China Moves to Prioritize Data Privacy, Cybersecurity
Earlier this week, China’s Ministry of Industry and Information Technology released draft plans for strengthening the country’s cybersecurity industry over the next three years.
It comes as part of a larger effort to shore up data privacy and governance in China, the Cyberspace Administration of China over the weekend also proposed draft rules for regulating data-rich tech companies. The rules would require companies with over 1 million users–like social media platform TikTok to undergo security reviews before listing overseas.
This comes on the heels of a serious show of force from the Chinese government. Quartz’s Jane Li writes that Didi, the world’s largest ride-hailing service, (following the first national security review of a Chinese tech giant) was banned from all app stores in China after its IPO. Reporting from the Wall street Journal indicates that the Chinese government asked Didi to undergo auditing before listing in the U.S., citing security concerns.
According to reporting by Time’s Charlie Campbell, the shift in regulation is a show of force from the Chinese government in response to the outsized power and potential systemic impact of tech companies: “Last year Alibaba was fined a record-breaking $2.75 billion for antitrust violations, while the IPO of its fintech arm, Ant Group, was nixed. Dozens of other firms have been fined or sternly warned.”

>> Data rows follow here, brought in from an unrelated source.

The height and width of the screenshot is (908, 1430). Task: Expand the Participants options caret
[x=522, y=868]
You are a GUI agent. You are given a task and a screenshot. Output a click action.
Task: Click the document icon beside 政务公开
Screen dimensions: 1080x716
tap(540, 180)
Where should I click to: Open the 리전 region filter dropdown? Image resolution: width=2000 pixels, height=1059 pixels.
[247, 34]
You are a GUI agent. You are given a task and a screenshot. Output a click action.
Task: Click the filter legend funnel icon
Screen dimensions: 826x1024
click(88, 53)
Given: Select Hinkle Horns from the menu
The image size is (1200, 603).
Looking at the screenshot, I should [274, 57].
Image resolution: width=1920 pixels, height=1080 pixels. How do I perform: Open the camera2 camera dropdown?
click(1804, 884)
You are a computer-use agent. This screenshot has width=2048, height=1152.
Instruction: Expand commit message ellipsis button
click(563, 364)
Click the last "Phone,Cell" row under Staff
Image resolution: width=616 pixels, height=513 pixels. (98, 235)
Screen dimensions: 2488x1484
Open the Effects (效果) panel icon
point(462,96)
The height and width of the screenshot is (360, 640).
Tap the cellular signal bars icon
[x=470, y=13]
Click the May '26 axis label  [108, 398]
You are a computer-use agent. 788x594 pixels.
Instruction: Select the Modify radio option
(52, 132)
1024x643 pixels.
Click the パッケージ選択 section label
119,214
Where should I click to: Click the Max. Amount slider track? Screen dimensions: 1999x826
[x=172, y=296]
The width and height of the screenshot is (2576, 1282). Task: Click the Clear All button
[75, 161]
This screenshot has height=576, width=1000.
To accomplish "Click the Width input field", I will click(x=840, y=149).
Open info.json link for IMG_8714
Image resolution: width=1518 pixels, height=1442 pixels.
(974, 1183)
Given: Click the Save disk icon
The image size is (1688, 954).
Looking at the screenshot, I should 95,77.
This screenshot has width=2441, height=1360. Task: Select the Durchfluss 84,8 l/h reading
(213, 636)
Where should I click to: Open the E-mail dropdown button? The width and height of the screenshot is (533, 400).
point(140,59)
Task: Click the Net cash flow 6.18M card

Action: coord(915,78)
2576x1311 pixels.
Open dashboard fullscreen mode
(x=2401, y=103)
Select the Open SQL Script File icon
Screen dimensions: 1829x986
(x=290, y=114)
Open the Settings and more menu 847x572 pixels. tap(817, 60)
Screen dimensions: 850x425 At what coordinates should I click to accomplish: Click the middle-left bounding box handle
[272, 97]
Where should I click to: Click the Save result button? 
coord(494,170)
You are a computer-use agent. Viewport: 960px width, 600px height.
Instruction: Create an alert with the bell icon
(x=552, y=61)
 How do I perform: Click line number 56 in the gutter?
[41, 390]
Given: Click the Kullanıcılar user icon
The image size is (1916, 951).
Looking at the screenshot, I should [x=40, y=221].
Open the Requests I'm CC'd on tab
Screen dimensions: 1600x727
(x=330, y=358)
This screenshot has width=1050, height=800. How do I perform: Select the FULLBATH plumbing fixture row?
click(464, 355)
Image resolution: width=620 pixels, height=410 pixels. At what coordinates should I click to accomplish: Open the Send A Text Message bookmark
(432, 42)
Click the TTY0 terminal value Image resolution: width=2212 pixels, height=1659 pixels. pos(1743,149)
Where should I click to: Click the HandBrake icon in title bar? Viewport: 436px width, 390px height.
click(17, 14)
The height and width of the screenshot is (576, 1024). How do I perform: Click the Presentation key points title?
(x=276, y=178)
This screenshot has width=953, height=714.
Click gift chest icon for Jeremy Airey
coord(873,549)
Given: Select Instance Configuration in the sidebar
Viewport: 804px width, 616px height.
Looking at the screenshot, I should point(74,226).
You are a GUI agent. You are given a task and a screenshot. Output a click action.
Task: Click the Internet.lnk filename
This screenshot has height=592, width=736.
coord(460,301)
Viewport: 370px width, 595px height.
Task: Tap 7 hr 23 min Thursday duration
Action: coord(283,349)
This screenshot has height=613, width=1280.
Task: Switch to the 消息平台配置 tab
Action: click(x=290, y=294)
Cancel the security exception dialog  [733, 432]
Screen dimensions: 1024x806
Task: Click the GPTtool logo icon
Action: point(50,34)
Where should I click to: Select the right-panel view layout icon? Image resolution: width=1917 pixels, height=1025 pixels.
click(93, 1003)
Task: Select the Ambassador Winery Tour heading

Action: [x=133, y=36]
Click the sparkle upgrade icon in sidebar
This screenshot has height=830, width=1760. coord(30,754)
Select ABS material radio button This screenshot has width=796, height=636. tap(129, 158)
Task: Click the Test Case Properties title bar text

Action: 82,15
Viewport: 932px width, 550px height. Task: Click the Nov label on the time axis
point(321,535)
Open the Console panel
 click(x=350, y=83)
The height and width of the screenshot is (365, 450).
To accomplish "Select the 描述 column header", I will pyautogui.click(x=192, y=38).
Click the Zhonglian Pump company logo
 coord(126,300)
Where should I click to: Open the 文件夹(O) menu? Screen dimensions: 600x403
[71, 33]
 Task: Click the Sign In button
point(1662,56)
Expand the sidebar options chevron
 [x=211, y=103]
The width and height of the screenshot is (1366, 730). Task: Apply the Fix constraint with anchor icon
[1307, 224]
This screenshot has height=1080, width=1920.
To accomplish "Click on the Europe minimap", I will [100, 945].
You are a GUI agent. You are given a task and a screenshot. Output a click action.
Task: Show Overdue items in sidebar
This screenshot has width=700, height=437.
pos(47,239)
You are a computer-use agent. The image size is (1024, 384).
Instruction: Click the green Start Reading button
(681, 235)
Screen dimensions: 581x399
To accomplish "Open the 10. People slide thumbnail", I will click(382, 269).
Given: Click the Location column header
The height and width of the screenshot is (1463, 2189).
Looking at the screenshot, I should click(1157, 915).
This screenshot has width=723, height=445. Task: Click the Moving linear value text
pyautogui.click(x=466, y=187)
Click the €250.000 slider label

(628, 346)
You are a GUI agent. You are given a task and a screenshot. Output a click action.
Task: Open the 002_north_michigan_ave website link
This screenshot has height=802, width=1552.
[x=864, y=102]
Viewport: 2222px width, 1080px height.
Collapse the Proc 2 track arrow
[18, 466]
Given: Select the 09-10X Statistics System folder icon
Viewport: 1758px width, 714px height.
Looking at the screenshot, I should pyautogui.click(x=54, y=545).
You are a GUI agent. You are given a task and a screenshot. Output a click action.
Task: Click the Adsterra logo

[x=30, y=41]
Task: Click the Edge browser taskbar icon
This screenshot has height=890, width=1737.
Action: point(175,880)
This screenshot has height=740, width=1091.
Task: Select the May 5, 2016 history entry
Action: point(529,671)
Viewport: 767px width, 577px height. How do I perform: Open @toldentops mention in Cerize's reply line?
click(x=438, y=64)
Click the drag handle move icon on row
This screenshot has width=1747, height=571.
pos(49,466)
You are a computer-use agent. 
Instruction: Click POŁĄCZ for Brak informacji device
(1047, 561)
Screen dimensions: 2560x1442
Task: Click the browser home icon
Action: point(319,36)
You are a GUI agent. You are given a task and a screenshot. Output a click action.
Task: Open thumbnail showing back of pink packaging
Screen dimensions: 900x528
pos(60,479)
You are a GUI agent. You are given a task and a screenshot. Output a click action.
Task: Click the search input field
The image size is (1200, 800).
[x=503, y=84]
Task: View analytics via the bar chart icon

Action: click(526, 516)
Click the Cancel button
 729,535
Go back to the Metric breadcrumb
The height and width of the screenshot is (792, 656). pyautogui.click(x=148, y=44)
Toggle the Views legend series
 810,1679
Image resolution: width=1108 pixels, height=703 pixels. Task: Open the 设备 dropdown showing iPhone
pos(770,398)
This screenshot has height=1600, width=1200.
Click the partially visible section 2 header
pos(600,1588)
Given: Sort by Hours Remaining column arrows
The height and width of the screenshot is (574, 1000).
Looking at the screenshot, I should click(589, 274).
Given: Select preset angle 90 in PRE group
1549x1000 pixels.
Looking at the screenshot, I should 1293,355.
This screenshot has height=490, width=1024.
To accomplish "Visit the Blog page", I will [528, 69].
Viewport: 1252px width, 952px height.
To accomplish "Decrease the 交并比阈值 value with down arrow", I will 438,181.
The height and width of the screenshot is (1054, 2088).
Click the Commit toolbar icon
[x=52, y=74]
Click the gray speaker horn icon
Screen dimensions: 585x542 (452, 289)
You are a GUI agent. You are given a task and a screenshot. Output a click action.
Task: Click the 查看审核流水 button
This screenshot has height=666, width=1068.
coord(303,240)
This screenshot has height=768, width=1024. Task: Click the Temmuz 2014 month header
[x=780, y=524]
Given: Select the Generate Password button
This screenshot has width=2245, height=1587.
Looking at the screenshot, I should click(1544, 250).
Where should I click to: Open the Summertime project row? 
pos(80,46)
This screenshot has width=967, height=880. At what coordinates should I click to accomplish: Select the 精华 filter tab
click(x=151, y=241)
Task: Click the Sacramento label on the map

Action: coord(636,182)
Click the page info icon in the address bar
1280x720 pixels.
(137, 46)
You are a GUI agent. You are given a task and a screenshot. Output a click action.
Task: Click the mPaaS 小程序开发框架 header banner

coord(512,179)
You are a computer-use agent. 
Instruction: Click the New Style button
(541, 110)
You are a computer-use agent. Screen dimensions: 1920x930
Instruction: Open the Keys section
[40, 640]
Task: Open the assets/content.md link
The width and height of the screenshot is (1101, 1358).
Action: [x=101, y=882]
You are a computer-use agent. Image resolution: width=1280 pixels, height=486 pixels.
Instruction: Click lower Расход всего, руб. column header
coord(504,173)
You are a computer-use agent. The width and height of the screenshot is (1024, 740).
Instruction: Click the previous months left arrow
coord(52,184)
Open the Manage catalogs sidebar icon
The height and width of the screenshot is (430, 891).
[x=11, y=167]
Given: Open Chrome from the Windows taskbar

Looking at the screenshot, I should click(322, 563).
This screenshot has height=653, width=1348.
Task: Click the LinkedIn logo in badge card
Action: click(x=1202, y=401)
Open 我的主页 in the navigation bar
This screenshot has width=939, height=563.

The shift comes, writes Campbell, because “China is waking up to the fact that data is the new gold and it needs explicit rules to govern how it is accumulated and shared. In April 2020, China released a policy document that significantly listed data as a “factor of production” alongside the four traditional factors of socialist economic policy: land, labor, capital and technology.”
If data is the new gold, then the war to secure it could be considered the new gold rush.